“We love because He first loved us.” — 1 John 4:19
We are conditioned to think love is something we earn or maintain — a reward for good behavior, a response to our worthiness. But Advent announces a different story: God moved toward us first.
Before we could respond.
Before we could clean up.
Before we even knew what we needed.
His love does not react to our performance; it initiates our transformation. The manger is God’s declaration: “I refuse to love you from far away.”
This is the heartbeat of the Gospel: God’s love is not a transaction; it is a gift. It does not wait for us to climb up to Him; it comes down to us.

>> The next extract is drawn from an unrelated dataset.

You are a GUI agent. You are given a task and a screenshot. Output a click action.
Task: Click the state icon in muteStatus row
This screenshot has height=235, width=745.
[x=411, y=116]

“Man is lost but not abandoned. Had men not been lost, no Savior would have been required.” — A. W. Tozer
This is the kind of love that moves first — personal, relentless, and unearned.
Advent reminds us that divine love is not passive. It pursues. It draws near. It takes on flesh and bone to rescue us from the distance we could never close on our own.
Reflection Question: Where do you need to remember that God moved toward you first — and let that truth quiet your striving today?
Practice: Take a moment to whisper this truth: “God loved me first.” Let it settle into the places where you’ve been trying to earn what is already yours.
Prayer: Lord, thank You for loving me first. Teach me to rest in Your initiating love — not striving to earn it, but receiving it as the gift it is. Let Your love reshape my heart and overflow through my life today. Amen.